My guess is that translations will continue to rise and fall with the times.  None will replace the beloved King James Version; none will be without its particular controversies.  My encouragement to you is simple and always the same: No matter what Bible you decide to use, read it and read it often.  That’s what counts in the end.

Getting Lost in Translation: Which Bible is Right for You?

I read with some interest the article in the Rockdale Citizen last week about a new “conservative” translation of the Bible.  I taught a class on biblical translations once or twice in Sunday school, so these articles always catch my attention.

Translating the Bible is a precarious business that requires grammatical approximation and scholarly decision-making.  Since we do not have any primary sources from original biblical authors, scholars use a variety of ancient manuscripts that sometimes differ with one another.

Translators make the best of what God has given them.  Usually the conflicts amongst the texts are miniscule and do not change the overall meaning anyway.

But if Bible translations matter and, yes, tend to be “biased,” then what translation is best for you?  Here are some insights that will help you the next time you’re Bible shopping.  I can only address the most popular ones because space is limited.

The King James Version is the first “authorized” English translation in history because it was made official by the British crown in 1611.  The fifty-plus translators who worked on the project used Shakespearean language, which makes the version a beautifully written and endearing text even today.

Its history is long, and the version has passed through hundreds of revisions up to our present translation today.   For some Christians, it is the only version to trust.

The KJV is hard to comprehend when reading silently, but makes for great oration in public worship. Its younger sibling, the New King James Version, balances scholarship with contemporary language that’s reader-friendly.

The Revised Standard Version is from the King James tradition and was commissioned by the National Council of Churches, USA, in the late-1940s.  It was intended to serve a variety of denominations including the Catholic and Orthodox Churches.
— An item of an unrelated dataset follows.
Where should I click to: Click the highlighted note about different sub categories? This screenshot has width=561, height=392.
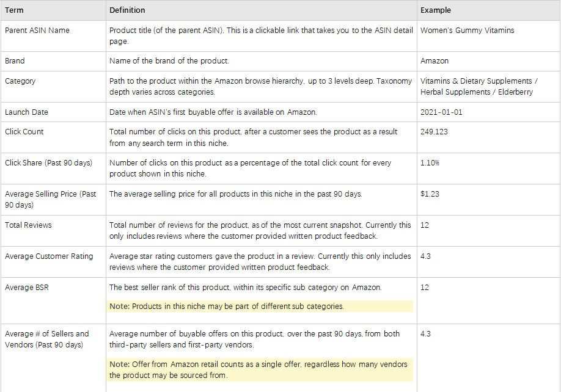tap(227, 307)
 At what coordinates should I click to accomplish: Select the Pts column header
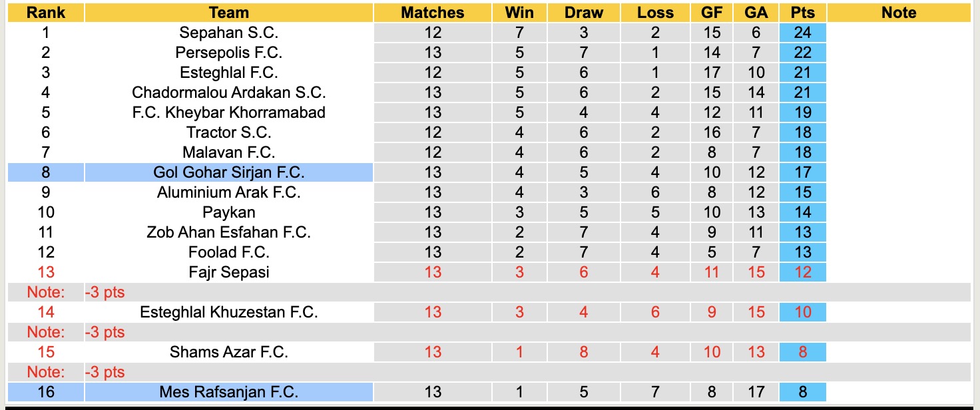[803, 13]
The version is sometimes branded as “liberal” because of its translation of Isaiah 7:14, which renders “virgin” as “young woman” in a passage that foreshadows Christ’s birth born of a virgin.  It also places several texts believed to be later additions to Scripture—such as the longer ending in Mark—in footnotes.

Its sibling, the New Revised Standard Version, utilizes gender-inclusive language, which makes it a wonderful text for public worship.  The version is the preferred translation among seminarians, scholars, and “mainline” pastors.  It is my personal Bible of choice.  (The newest Bible from this family is the English Standard Version, which reverts back to exclusive language and tones down the ecumenical nuances.)
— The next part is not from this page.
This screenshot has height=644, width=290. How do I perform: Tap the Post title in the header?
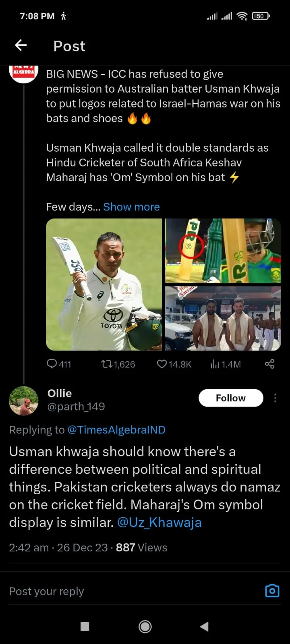(69, 46)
The New American Standard Bible is a literal, word-for-word translation of the Greek and Hebrew produced by a private foundation in California.  In fact, it is so literal to the original languages that it is not recommended for public worship, but is for in-depth Bible and word studies.

The New International Version is a popular translation for two reasons.  One, it’s easy to read because it mixes paraphrase rendering with word-for-word scholarship.  Second, it was commissioned in the 1970s for evangelicals who preferred neither the cumbersome language of the KJV nor the interfaith flair of the RSV.

Publishers have insured its selling power by marketing it to all kinds of niche audiences, and it is useful for both public and private settings.  The “NIV Study Bible” includes some wonderful insights; I use it when I teach youth groups.

The New Living Translation, “The Message,” and others like these, are considered “paraphrase” versions because the translators script the language based on meaning rather than on a literal translation.  These are great for children, for dramatic readings in worship, and devotional study.  These versions are the easiest to understand because they are generally written on a middle-school reading level.

When all is said and done, choosing a Bible is like eating your veggies: they are all good for you, but it helps to vary the diet.